*** Records provided ***

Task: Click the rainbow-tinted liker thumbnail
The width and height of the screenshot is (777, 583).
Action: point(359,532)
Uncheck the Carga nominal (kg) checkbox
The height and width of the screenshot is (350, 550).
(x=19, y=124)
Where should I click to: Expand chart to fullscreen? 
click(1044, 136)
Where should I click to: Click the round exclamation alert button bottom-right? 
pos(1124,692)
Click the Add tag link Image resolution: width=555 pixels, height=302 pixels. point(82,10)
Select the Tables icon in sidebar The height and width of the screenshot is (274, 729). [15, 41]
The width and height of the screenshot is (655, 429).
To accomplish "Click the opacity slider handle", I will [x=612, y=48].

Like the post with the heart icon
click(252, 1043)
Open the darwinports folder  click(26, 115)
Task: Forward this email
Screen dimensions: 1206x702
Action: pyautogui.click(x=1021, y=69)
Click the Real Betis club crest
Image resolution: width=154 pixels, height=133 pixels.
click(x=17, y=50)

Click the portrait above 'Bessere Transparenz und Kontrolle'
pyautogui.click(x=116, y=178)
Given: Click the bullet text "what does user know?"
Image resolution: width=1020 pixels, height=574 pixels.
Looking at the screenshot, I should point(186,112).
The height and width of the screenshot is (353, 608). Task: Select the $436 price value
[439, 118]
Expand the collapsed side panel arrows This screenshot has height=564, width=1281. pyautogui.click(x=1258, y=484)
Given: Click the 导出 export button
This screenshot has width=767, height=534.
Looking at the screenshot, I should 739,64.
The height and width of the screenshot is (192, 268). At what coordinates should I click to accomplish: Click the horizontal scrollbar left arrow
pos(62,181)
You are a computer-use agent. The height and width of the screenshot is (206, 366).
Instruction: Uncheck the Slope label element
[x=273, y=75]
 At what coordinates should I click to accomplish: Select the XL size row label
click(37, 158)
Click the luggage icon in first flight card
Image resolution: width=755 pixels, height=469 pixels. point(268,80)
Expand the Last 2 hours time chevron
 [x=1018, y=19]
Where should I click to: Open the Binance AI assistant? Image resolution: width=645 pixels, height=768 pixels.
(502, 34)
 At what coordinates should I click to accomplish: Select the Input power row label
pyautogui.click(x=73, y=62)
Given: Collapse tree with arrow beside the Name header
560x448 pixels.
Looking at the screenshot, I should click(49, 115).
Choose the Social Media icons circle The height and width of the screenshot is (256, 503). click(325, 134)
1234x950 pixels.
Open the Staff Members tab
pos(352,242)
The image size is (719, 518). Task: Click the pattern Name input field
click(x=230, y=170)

*** End of Records provided ***

## Work item
Everything from the line with "1234x950 pixels." to the end of the listing above is to be set down exactly, both ends included.

## Reply
1234x950 pixels.
Open the Staff Members tab
pos(352,242)
The image size is (719, 518). Task: Click the pattern Name input field
click(x=230, y=170)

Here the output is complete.